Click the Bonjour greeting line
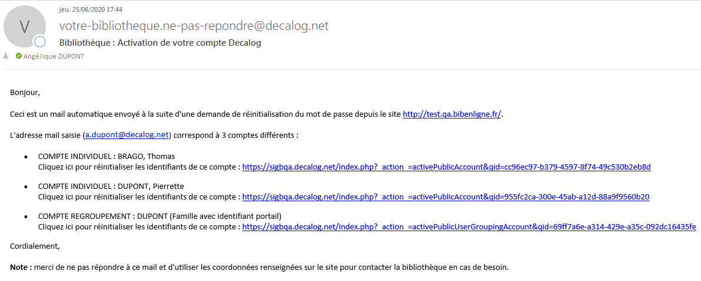Screen dimensions: 701x281 tap(25, 92)
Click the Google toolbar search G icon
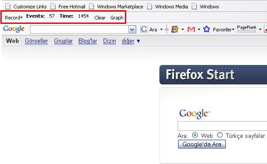The height and width of the screenshot is (164, 267). (144, 30)
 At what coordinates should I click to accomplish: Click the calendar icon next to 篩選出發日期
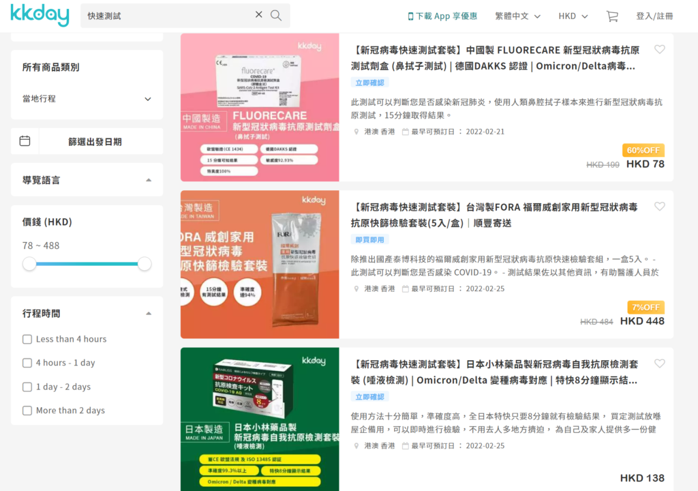click(25, 140)
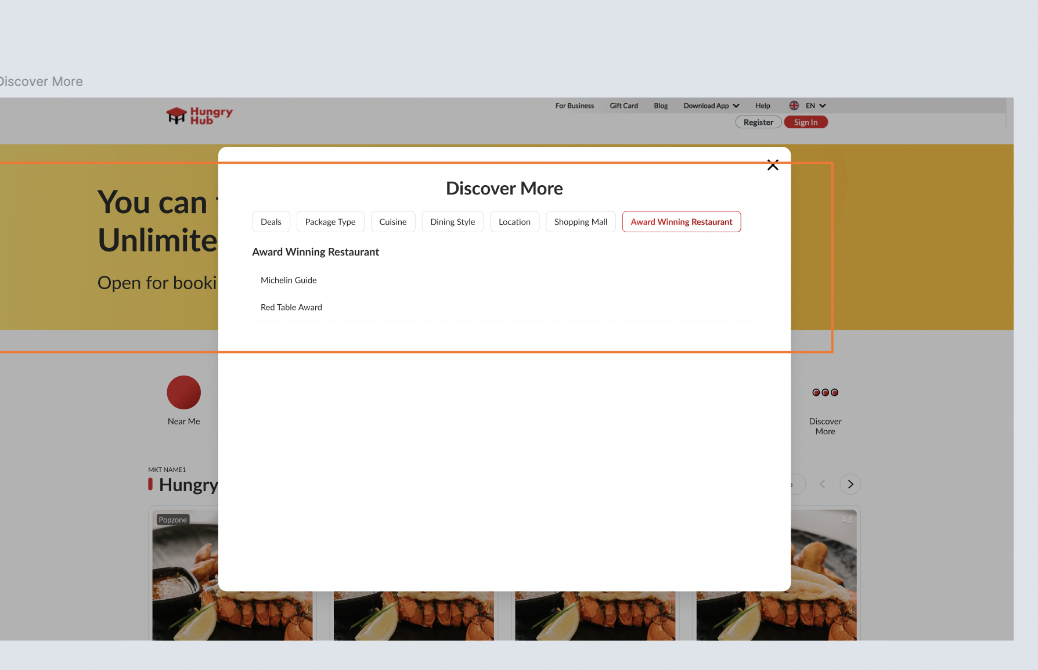The width and height of the screenshot is (1038, 670).
Task: Open the EN language dropdown
Action: pos(816,106)
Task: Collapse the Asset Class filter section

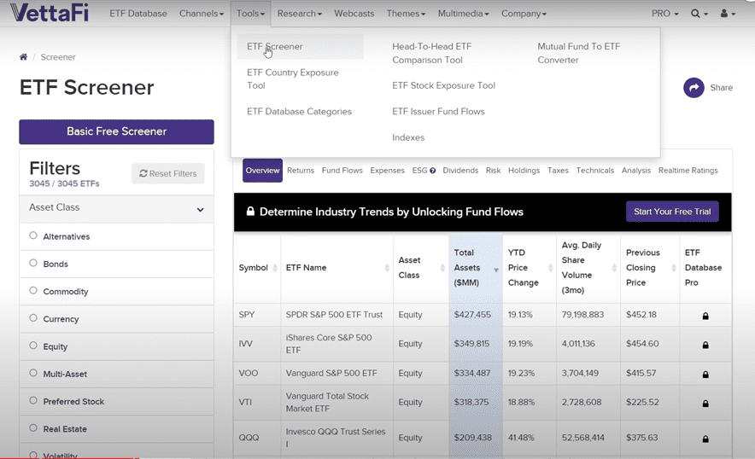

» **EXERCISE PROMPT**
Return an exact transcription of the material, with its pictures left out.

» **TASK RESULT**
Click the Bonjour greeting line
Screen dimensions: 701x281 tap(25, 92)
Click the Google toolbar search G icon
The height and width of the screenshot is (164, 267). (144, 30)
 At what coordinates should I click to accomplish: Click the calendar icon next to 篩選出發日期
click(25, 140)
The width and height of the screenshot is (1038, 670).
Task: Open the EN language dropdown
Action: pos(816,106)
Task: Collapse the Asset Class filter section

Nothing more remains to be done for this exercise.